--- start of Data section ---
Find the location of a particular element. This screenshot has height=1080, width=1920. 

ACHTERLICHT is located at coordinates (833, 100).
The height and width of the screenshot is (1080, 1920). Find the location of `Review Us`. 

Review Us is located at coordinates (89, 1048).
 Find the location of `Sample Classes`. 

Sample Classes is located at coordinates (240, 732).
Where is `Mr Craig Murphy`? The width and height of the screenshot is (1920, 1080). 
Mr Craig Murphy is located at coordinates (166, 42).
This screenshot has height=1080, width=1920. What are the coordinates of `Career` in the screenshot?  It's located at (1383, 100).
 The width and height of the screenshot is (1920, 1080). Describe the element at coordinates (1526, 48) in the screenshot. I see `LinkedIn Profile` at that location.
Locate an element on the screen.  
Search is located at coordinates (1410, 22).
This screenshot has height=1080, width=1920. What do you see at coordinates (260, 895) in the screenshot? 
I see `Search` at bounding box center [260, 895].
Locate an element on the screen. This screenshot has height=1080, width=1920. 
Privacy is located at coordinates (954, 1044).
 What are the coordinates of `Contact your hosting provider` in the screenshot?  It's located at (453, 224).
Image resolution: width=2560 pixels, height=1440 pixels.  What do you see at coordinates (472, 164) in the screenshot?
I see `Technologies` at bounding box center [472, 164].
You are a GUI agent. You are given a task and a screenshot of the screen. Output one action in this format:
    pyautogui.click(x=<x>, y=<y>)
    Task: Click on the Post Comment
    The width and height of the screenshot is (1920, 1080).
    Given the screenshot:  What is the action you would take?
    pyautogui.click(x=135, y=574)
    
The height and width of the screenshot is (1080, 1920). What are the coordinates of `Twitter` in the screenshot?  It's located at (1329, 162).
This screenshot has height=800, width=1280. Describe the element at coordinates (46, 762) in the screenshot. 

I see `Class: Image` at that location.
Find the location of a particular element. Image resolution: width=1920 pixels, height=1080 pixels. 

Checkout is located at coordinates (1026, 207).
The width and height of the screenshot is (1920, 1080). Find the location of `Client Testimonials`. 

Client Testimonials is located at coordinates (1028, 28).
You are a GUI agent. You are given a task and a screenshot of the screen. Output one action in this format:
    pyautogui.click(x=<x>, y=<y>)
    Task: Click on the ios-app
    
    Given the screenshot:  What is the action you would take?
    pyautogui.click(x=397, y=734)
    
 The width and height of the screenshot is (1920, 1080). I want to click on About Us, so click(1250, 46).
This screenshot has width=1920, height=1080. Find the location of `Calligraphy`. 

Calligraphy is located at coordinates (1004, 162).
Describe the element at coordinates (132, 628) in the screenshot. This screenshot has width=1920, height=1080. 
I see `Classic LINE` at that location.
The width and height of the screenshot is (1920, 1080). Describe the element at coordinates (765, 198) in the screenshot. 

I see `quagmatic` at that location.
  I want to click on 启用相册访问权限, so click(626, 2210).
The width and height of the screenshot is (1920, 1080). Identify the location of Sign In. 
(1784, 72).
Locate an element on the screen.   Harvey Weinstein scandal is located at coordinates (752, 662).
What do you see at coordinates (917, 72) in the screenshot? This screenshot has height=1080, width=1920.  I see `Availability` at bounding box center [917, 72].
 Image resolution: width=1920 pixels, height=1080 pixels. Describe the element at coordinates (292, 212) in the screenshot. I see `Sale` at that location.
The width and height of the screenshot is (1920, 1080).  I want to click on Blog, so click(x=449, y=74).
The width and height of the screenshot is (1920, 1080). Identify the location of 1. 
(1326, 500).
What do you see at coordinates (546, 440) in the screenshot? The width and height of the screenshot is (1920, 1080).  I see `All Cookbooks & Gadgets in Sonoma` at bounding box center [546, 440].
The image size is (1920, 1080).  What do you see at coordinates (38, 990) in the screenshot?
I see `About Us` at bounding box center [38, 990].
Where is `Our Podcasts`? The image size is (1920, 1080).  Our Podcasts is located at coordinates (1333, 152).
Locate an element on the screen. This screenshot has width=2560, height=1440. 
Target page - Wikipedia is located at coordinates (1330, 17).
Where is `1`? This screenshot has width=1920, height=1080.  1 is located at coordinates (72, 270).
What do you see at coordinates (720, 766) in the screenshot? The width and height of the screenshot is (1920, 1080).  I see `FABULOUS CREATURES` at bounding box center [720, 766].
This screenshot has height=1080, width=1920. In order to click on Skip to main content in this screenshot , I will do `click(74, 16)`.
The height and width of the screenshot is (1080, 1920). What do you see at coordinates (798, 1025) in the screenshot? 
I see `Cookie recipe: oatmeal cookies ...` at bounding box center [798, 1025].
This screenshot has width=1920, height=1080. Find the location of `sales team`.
--- end of Data section ---
**Instruction:** Rewrite the stretch from the line containing "This screenshot has height=800, width=1280." through the line containing "Client Testimonials is", changing "Find the location of" to "Locate" and leaving everything else as it is.

**Result of the task:**
This screenshot has height=800, width=1280. Describe the element at coordinates (46, 762) in the screenshot. 

I see `Class: Image` at that location.
Locate a particular element. Image resolution: width=1920 pixels, height=1080 pixels. 

Checkout is located at coordinates (1026, 207).
The width and height of the screenshot is (1920, 1080). Locate `Client Testimonials`. 

Client Testimonials is located at coordinates (1028, 28).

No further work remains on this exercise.